<h1 align = 'center'> Hypertuning SVC Model </h1>
<h3 align = 'center'> Max Butler and Josh Jaeger </h3> 

In [13]:
import pandas as pd
import numpy as np
from sklearn.svm import SVC
from sklearn import neighbors
from sklearn import model_selection
from sklearn.neural_network import MLPClassifier
from sklearn.ensemble import RandomForestClassifier
from sklearn.naive_bayes import BernoulliNB

In [14]:
train_X_scale = pd.read_csv(r"../competition/train_X_scale.csv",index_col = 0)
train_y = pd.read_csv(r"../competition/train_y.csv",index_col = 0)

In [15]:
train_y = train_y['class'].to_numpy()

<h3> Tuning Random Forest </h3>

In [16]:
max_features = [7,9,13,15,17]
n_estimators = range(150,200,10)
criterion = ['gini', 'entropy']
bootstrap = [True, False]
param_grid = dict(max_features = max_features, n_estimators = n_estimators, criterion = criterion, bootstrap = bootstrap,
                  random_state = [1984])

In [17]:
rf = RandomForestClassifier()

In [18]:
gridrf = model_selection.GridSearchCV(estimator=rf, param_grid = param_grid, scoring = 'roc_auc', cv=5, n_jobs=-2)

In [19]:
gridrf.fit(train_X_scale, train_y)

GridSearchCV(cv=5, estimator=RandomForestClassifier(), n_jobs=-2,
             param_grid={'bootstrap': [True, False],
                         'criterion': ['gini', 'entropy'],
                         'max_features': [7, 9, 13, 15, 17],
                         'n_estimators': range(150, 200, 10),
                         'random_state': [1984]},
             scoring='roc_auc')

In [20]:
print("The best parameters are %s with a score of %0.2f"
      % (gridrf.best_params_, gridrf.best_score_))

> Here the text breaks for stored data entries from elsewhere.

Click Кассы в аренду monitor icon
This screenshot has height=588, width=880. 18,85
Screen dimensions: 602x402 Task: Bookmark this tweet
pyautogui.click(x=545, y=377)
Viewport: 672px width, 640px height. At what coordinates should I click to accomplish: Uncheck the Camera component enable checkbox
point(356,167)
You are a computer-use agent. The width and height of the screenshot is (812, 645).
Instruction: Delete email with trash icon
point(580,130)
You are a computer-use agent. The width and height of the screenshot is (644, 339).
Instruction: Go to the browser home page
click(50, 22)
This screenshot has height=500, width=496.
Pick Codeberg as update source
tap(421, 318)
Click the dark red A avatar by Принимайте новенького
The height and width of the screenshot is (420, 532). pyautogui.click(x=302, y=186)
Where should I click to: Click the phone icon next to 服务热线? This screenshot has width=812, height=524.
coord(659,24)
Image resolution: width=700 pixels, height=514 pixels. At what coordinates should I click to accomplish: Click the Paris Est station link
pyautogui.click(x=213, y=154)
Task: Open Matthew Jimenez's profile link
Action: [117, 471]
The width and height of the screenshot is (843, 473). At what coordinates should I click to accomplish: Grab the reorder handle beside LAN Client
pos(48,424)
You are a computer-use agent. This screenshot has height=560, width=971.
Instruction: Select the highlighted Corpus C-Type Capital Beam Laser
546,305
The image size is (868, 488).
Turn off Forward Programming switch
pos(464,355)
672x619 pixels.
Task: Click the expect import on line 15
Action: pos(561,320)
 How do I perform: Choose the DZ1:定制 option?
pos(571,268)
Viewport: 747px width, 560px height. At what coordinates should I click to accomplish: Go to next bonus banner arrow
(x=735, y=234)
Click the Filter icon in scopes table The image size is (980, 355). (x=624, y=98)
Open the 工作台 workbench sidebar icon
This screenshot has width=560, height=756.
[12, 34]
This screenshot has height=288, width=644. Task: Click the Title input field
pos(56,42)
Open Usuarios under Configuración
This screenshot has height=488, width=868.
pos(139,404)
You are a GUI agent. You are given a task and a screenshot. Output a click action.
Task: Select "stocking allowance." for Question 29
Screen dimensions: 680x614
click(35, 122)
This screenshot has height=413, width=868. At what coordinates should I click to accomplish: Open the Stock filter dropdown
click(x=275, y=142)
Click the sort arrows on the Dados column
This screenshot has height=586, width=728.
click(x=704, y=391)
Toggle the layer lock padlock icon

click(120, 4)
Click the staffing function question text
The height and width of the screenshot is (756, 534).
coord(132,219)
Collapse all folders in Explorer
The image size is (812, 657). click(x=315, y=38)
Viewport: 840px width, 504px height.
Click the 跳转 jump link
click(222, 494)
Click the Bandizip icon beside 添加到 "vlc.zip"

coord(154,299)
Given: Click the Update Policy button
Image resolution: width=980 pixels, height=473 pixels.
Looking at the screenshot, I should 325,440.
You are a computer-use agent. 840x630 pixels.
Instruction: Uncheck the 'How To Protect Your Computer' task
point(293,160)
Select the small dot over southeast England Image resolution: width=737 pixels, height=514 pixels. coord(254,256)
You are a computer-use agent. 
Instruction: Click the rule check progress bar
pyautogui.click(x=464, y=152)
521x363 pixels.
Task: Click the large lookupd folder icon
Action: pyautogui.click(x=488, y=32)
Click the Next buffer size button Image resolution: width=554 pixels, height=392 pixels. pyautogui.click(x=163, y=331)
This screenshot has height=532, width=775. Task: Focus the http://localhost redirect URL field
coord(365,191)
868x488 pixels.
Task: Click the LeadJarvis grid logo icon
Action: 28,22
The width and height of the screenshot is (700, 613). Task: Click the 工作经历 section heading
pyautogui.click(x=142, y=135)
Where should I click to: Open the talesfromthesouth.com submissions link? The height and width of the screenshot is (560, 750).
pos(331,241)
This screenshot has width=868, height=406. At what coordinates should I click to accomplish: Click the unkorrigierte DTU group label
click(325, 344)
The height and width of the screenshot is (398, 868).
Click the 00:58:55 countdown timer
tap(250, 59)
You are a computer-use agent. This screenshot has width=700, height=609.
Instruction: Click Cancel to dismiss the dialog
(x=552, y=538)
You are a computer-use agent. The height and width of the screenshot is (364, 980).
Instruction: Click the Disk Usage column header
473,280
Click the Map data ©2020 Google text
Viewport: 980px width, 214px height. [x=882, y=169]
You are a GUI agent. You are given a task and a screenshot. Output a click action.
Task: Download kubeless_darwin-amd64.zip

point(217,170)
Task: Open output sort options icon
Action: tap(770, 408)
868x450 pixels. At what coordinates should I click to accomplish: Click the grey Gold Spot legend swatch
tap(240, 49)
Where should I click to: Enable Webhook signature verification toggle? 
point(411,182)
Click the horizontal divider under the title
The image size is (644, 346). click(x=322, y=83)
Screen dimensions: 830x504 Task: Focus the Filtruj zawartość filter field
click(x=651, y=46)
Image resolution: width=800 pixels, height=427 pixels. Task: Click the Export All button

The best parameters are {'bootstrap': True, 'criterion': 'entropy', 'max_features': 7, 'n_estimators': 180, 'random_state': 1984} with a score of 0.99


<h3> Tune SVC </h3>

In [21]:
parameters = {'kernel':['linear','rbf','poly'],
              'C':[0.001,0.005,0.01,0.025,0.05,1,5,10,100],
              'gamma':[0.01,0.02,0.03,0.04,0.05,0.10,0.2,0.3,0.4,0.5]}

In [22]:
svc = SVC(random_state=1984)

In [23]:
grid_svc = model_selection.GridSearchCV(svc, parameters, scoring="roc_auc", cv = 5, n_jobs=-2)

In [24]:
grid_svc.fit(train_X_scale, train_y)

GridSearchCV(cv=5, estimator=SVC(random_state=1984), n_jobs=-2,
             param_grid={'C': [0.001, 0.005, 0.01, 0.025, 0.05, 1, 5, 10, 100],
                         'gamma': [0.01, 0.02, 0.03, 0.04, 0.05, 0.1, 0.2, 0.3,
                                   0.4, 0.5],
                         'kernel': ['linear', 'rbf', 'poly']},
             scoring='roc_auc')

In [25]:
print("The best parameters are %s with a score of %0.2f"
      % (grid_svc.best_params_, grid_svc.best_score_))

The best parameters are {'C': 100, 'gamma': 0.4, 'kernel': 'rbf'} with a score of 0.97


In [26]:
## Test to see if there is improvement with a higher C
parameters = {'kernel':['rbf'],
              'C':[100, 200, 300, 400],
              'gamma':[0.3,0.35,0.4,0.45]}

In [27]:
grid_svc = model_selection.GridSearchCV(svc, parameters, scoring="roc_auc", cv = 5, n_jobs=-2)

In [28]:
grid_svc.fit(train_X_scale, train_y)

GridSearchCV(cv=5, estimator=SVC(random_state=1984), n_jobs=-2,
             param_grid={'C': [100, 200, 300, 400],
                         'gamma': [0.3, 0.35, 0.4, 0.45], 'kernel': ['rbf']},
             scoring='roc_auc')

In [29]:
print("The best parameters are %s with a score of %0.2f"
      % (grid_svc.best_params_, grid_svc.best_score_))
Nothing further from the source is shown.